The computer readable program instructions may also be loaded onto a computer, other programmable data processing apparatus, or other device to cause a series of operational steps to be performed on the computer, other programmable apparatus or other device to produce a computer implemented process, such that the instructions which execute on the computer, other programmable apparatus, or other device implement the functions/acts specified in the flowchart and/or block diagram block or blocks.
The flowchart and block diagrams in the Figures illustrate the architecture, functionality, and operation of possible implementations of systems, methods, and computer program products according to various embodiments of the present invention. In this regard, each block in the flowchart or block diagrams may represent a module, a segment, or a portion of instructions, which comprises one or more executable instructions for implementing the specified logical function(s).
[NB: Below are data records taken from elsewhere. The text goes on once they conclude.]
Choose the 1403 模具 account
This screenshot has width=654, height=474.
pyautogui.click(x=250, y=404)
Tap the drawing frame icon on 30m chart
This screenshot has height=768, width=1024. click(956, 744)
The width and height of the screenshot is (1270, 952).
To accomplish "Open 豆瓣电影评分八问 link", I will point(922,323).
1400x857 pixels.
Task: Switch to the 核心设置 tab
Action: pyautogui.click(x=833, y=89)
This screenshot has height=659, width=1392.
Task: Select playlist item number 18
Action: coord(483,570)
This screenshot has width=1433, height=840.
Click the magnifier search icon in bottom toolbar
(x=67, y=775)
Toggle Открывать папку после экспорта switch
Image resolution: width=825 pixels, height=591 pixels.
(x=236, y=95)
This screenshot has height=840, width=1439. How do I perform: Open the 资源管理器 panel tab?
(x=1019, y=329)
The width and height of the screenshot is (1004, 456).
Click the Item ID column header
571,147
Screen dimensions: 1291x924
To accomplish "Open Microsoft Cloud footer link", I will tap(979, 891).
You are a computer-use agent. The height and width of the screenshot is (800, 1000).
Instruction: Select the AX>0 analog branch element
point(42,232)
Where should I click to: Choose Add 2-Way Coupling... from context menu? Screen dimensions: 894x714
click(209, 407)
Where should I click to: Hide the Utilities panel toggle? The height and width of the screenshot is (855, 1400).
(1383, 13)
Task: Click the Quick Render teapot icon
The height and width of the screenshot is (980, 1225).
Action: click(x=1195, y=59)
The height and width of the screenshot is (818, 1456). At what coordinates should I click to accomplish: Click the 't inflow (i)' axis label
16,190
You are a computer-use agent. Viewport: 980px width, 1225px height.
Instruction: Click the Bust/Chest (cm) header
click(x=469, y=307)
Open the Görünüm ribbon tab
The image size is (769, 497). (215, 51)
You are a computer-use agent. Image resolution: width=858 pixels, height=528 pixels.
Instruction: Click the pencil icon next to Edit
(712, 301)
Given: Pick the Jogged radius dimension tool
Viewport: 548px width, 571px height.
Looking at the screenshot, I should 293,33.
In some alternative implementations, the functions noted in the blocks may occur out of the order noted in the Figures. For example, two blocks shown in succession may, in fact, be executed substantially concurrently, or the blocks may sometimes be executed in the reverse order, depending upon the functionality involved. It will also be noted that each block of the block diagrams and/or flowchart illustration, and combinations of blocks in the block diagrams and/or flowchart illustration, can be implemented by special purpose hardware-based systems that perform the specified functions or acts or carry out combinations of special purpose hardware and computer instructions.
The descriptions of the various embodiments of the present invention have been presented for purposes of illustration but are not intended to be exhaustive or limited to the embodiments disclosed. Many modifications and variations will be apparent to those of ordinary skill in the art without departing from the scope and spirit of the invention. The terminology used herein was chosen to best explain the principles of the embodiment, the practical application or technical improvement over technologies found in the marketplace, or to enable others of ordinary skill in the art to understand the embodiments disclosed herein.
This invention was made with government support under HR0011-20-9-0016 awarded by Defense Advanced Research Projects Agency (DOD/DARPA), and W911NF-13-D-0001 and W911NF-18-2-0048 awarded by U.S. Army Research Office (ARO). The government has certain rights in the invention.